By Leon J. Dutkiewicz Jr., CPA
The federal corporate tax rate is now at a flat 21%, which has attracted a lot of attention from business owners as they consider their operating entity structure. The rate is a significant decrease from the previous top corporate rate of 35%. The top individual tax rate also decreased, from 39.6% to 37%. Many pass-through entities – which include partnerships, LLCs, sole proprietorships, and S corporations – also may benefit from a new qualified business income (QBI) deduction of up to 20%.
Yes, the above rates make the corporate structure an attractive option, but there are a number of additional factors that need to be addressed when picking an operating entity. The choices present their own tax opportunities and challenges in addressing that business’s unique needs and goals.
The above tax rates cited are just the federal rates. Most states tax C corporations, and many have corporate rates higher than their individual rates.

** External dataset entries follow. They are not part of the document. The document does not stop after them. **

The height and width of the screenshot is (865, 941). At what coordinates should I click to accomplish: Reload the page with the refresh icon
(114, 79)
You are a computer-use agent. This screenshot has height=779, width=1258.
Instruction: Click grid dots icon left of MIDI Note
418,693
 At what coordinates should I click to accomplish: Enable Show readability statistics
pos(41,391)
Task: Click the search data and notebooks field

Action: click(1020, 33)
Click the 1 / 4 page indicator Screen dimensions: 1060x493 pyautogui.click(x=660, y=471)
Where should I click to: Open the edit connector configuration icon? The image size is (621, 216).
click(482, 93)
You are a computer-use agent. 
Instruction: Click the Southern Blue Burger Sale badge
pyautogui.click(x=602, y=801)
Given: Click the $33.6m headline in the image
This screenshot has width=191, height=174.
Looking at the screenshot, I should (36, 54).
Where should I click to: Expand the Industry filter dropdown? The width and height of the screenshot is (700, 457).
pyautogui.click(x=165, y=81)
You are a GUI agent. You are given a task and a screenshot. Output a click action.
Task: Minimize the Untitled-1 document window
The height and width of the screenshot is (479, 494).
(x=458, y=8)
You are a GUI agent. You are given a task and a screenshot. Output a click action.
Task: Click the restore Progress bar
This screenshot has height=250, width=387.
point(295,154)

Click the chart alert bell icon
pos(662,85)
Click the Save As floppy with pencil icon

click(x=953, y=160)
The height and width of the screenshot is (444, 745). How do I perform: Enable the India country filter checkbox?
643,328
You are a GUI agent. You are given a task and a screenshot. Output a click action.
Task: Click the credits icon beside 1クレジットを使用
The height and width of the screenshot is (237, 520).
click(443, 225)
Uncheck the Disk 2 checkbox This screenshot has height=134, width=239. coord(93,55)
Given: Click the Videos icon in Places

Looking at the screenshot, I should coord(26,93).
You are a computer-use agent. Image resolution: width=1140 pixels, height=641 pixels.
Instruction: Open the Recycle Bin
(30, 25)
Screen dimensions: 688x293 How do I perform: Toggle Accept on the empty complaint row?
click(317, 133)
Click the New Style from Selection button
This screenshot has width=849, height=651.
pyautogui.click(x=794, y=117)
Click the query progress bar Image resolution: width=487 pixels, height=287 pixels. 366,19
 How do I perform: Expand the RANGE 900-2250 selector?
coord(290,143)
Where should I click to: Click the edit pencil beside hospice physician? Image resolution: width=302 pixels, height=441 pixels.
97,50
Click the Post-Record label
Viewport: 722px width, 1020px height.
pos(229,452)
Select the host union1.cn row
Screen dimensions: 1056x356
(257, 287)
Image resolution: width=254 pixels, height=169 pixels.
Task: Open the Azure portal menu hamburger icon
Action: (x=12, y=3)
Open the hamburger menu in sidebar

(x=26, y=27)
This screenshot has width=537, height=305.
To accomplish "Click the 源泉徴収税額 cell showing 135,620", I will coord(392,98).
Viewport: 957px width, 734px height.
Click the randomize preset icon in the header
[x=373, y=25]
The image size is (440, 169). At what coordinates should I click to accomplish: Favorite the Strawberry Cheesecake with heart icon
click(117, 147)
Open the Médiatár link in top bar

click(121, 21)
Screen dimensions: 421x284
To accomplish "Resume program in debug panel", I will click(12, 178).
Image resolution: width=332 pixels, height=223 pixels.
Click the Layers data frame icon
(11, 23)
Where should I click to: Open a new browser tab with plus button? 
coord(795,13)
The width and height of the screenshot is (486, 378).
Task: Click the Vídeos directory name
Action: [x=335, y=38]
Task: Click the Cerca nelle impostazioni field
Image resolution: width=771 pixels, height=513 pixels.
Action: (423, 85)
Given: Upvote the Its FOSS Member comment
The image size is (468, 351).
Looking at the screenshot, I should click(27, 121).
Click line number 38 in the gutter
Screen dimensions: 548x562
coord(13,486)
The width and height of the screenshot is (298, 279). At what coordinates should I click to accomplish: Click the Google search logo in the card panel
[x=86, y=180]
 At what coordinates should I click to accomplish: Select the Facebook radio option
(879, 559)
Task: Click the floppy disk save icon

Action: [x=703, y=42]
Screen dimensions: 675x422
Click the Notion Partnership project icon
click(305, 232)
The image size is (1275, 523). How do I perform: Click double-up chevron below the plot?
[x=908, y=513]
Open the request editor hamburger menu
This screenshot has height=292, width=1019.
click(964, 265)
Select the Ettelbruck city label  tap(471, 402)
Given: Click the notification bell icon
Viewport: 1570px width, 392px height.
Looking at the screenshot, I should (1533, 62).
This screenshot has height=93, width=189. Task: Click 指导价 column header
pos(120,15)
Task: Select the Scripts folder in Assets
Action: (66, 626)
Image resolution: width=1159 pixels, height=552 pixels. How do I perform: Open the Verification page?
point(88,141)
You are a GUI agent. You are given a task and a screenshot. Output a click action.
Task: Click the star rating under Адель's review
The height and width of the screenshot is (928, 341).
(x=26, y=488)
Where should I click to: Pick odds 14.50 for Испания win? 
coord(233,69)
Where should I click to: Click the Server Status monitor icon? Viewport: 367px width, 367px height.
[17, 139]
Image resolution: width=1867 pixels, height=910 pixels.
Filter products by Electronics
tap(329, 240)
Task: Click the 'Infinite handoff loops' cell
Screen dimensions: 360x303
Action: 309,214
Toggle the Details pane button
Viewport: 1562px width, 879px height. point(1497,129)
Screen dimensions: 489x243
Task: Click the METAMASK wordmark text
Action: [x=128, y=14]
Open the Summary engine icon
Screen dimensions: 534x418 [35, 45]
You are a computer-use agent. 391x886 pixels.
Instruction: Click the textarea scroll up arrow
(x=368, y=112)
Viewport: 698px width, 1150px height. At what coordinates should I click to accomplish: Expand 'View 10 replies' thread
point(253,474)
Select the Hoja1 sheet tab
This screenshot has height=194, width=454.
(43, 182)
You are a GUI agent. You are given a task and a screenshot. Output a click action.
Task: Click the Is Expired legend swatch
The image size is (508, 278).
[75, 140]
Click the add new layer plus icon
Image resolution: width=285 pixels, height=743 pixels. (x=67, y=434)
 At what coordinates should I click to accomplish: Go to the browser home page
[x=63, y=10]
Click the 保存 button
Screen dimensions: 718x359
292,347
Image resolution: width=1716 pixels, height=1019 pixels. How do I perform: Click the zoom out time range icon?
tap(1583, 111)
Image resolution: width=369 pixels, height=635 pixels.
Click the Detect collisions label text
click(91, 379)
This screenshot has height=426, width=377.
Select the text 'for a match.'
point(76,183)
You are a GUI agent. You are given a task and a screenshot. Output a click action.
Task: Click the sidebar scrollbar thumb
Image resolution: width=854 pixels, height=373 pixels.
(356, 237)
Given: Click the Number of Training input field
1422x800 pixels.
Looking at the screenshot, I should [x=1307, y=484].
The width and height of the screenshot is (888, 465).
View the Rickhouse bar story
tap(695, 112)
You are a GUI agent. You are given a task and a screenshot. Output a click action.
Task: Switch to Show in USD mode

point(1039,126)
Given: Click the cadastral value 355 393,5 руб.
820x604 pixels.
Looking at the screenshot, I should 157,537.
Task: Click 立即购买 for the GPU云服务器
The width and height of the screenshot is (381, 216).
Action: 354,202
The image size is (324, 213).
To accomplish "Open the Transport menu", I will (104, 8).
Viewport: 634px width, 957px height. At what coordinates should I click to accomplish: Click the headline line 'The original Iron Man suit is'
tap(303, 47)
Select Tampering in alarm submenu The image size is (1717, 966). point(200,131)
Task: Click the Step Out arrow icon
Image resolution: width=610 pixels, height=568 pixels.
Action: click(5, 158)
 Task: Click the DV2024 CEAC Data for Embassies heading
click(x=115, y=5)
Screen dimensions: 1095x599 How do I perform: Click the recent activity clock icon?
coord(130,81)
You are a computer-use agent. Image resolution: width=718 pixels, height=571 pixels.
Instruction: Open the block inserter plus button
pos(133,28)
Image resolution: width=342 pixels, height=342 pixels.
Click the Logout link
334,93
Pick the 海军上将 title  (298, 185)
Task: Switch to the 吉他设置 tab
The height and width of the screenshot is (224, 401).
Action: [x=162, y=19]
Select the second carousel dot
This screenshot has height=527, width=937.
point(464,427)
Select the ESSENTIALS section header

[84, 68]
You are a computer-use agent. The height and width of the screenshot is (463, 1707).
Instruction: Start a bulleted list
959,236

Therefore, unless there is a reason to reinvest profits, most small businesses want to distribute the profits to the owners. There is a double taxation issue when it comes to profits in C corporations: putting state taxes aside, there is the corporate-level tax of 21% and then there is an individual tax rate of 23.8% on dividends paid.
In this regard, the S corporation may look to be a good entity choice. Still, the ultimate decision between the choice of an S or C corporation goes beyond the rates. Some C corporation benefits include the following:
- No restrictions on the number of owners or multiple classes of stock,
- Under certain circumstances, fringe benefits for the employee-owner can be deducted
- There is the potential for double taxation on a sale of a business by an S corporation
One significant difference between the S corporation and other pass-through entities (partnerships, LLCs, and sole proprietorships) is how the flow-through profits are taxed. Both are subject to federal and state taxes, but for the other pass-through entities the profits are also subject to self-employment taxes.
The comparative advantages seem to stack up for the S corporation, but that choice is not for everyone. Here are a handful of reasons (not a comprehensive list) one may choose an entity that will be taxed as a partnership (this also includes LLCs taxed as partnerships):
Ownership of an S corporation is limited to 100 members, and some owners cannot qualify as S corporation shareholders.
Partnerships can have different classes of ownership; all S corporation stock must have the same economic rights.
Unlike partnerships, income allocation does not necessarily have to correspond with equity ownership.
Partners can generally increase their basis for partnership liabilities, which may allow them to deduct business flow-through losses on their individual returns. S corporation owners can only increase their basis with loans they make directly to the corporation.
An individual can receive a “profits interest” in a partnership for services performed with a tax consequence. This would be taxable if an individual receives an ownership share in exchange for the services.
Choice of an entity – one of the more important decisions to make right after deciding to start a business or to change an existing business structure – is not an easy selection. The decision needs to follow your particular facts and circumstances so that your ultimate choice will meet your financial and operational goals and maximize the benefits to the owners.
Leon J. Dutkiewicz Jr., CPA, is partner, practice leader of international tax services, with Citrin Cooperman in Philadelphia.